“Probing in the complexities of the integrated undergraduate medical curriculum”: A qualitative exploratory study


  • Neelofar Shaheen Department of Health Professions Education and Research, Peshawar Medical College, Peshawar, Pakistan
  • Rehan Ahmed Khan Riphah Academy of Research and Education (RARE), Riphah International University, Islamabad, Pakistan
  • Rahila Yasmeen Riphah Academy of Research and Education (RARE), Riphah International University, Islamabad, Pakistan
  • Muhammad Tanveer Sajid Department of Surgery, Army Medical College, Armed Forces Institute of Urology (AFIU), Rawalpindi, Pakistan




Objectives: To explore the perceptions of the faculty regarding the level of curriculum integration and their interpretation of the integration ladder in achieving the complex process.

Method: The qualitative exploratory study was conducted at Islamic International Medical College Islamabad, University College of Medicine and Dentistry Lahore  and Rehman Medical College Peshawar, from March to August 2018. The participants were the faculty members involved in the designing and implementation of the integrated curriculum in these institutes. The semi-structured interviews were audio-recorded, transcribed and analysed using Braun and Clarke’s thematic content analysis.

Results: Of the 18 faculty members, 6 (33.3%) belonged to each of the three institutions.

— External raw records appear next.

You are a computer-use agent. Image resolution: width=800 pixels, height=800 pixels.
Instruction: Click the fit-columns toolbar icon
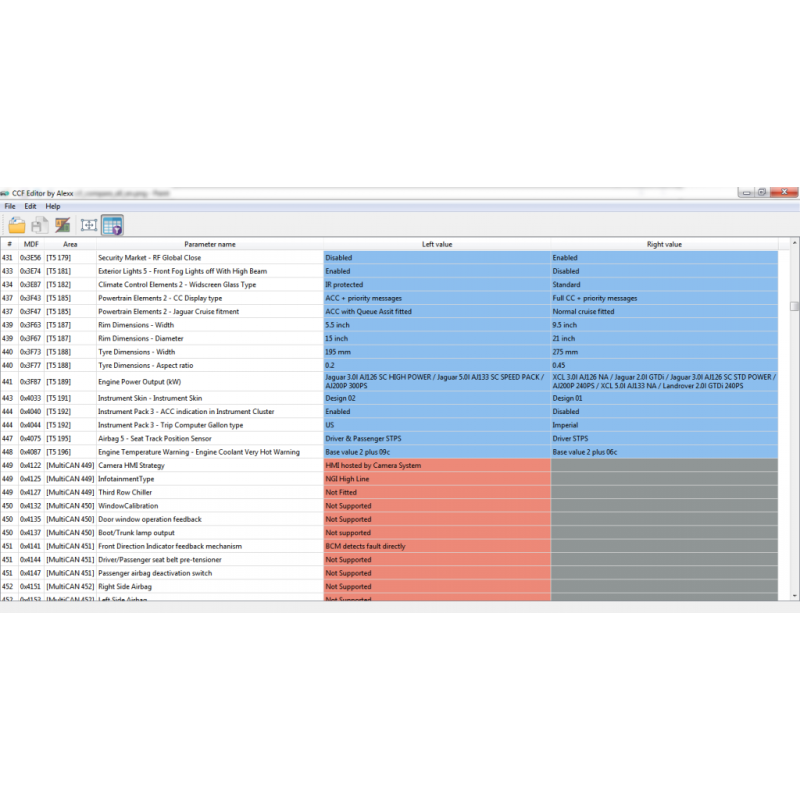tap(88, 224)
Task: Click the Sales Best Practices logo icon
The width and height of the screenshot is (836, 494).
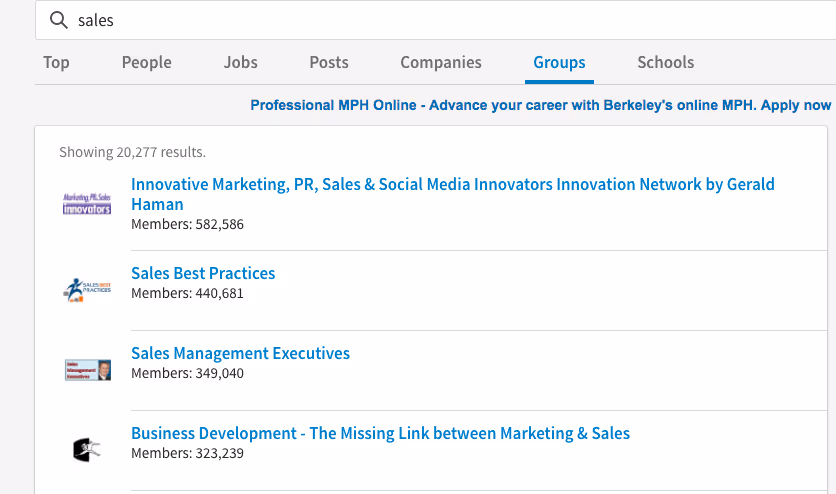Action: pos(87,290)
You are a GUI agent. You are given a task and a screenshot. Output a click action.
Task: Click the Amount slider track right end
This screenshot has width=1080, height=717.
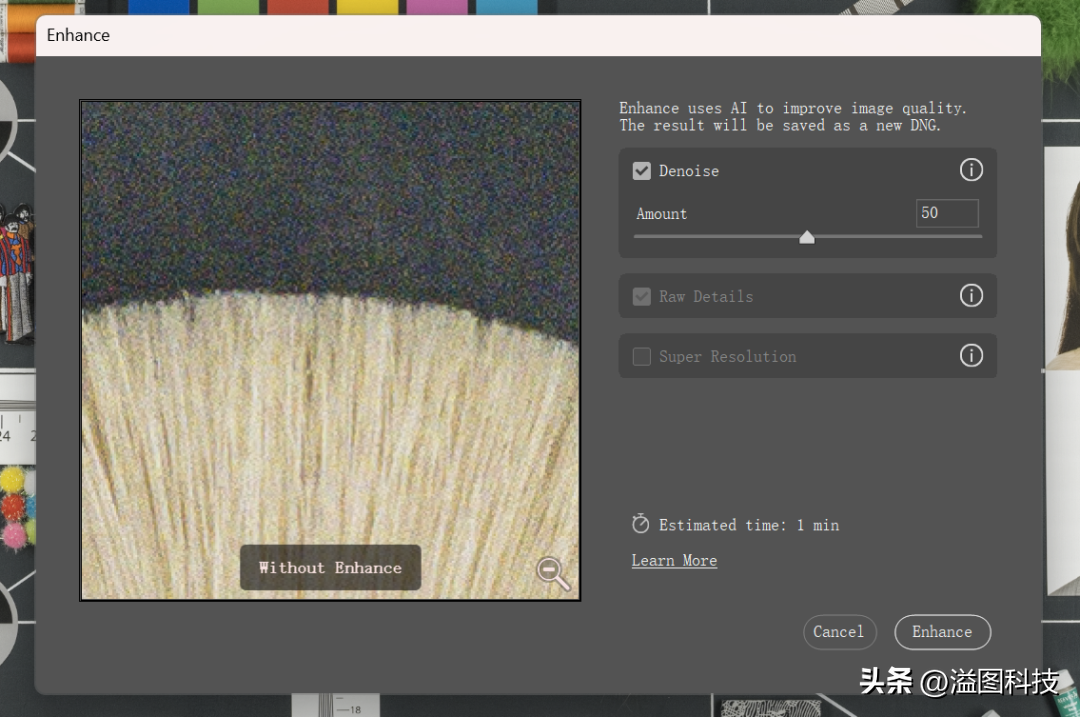click(x=978, y=236)
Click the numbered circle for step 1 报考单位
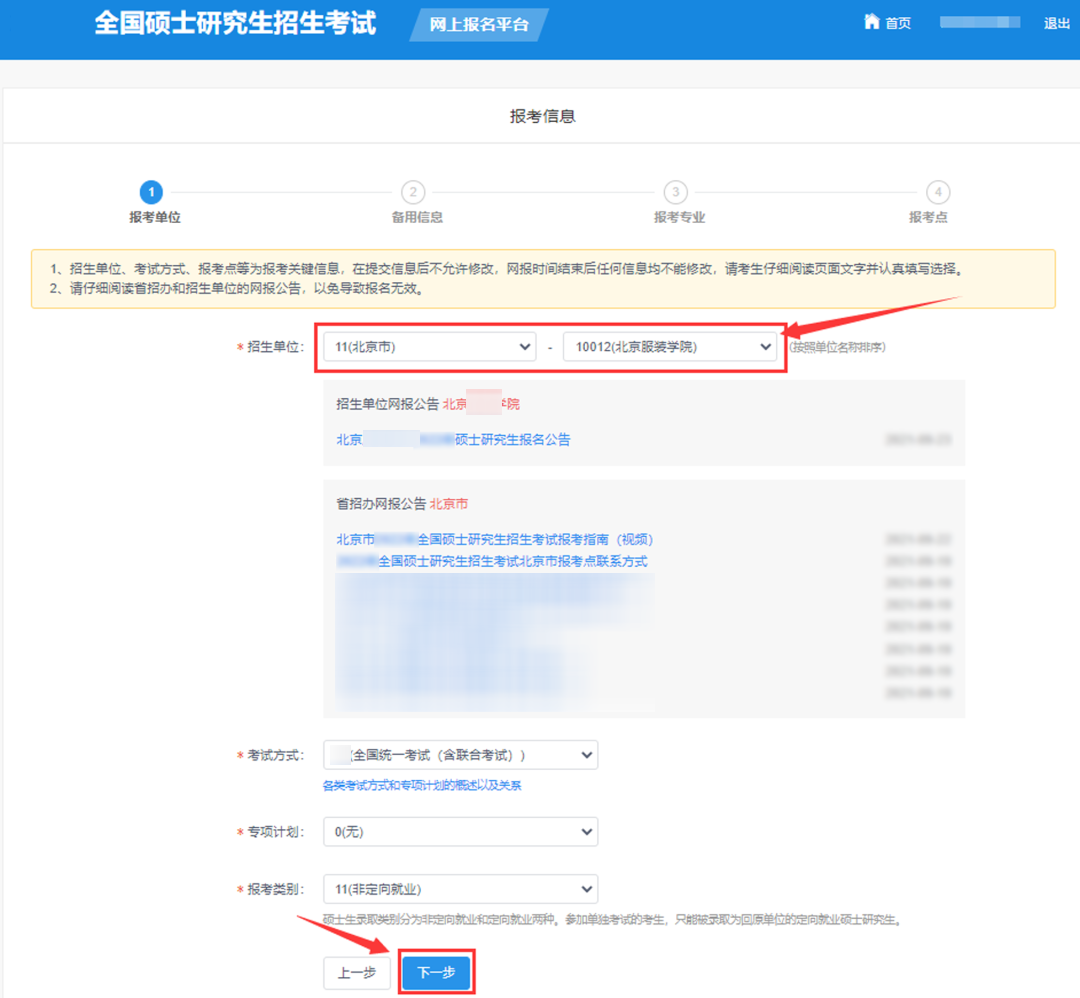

Four themes identified were: curriculum planning, an uphill task; dream versus ground reality; moving up and down the ladder; and teamwork in the paradigm shift. There were different perceptions of the level of integration among faculty members within the same institute. The level of integration ranged from 5-9 in different phases of the curriculum. The processes included all the teamwork steered by the departments of medical education.

Conclusion: Although Harden’s integration ladder is a useful tool, curriculum integration is an inherently inconsistent and complex process that does not follow a simple hierarchical continuum of integration and requires a teamwork. Identifying the patterns of integration in different phases of the curriculum might be more practical than just determining a single level of integration in the whole curriculum.

Key Words: Curriculum, Integration, Faculty, Pakistan.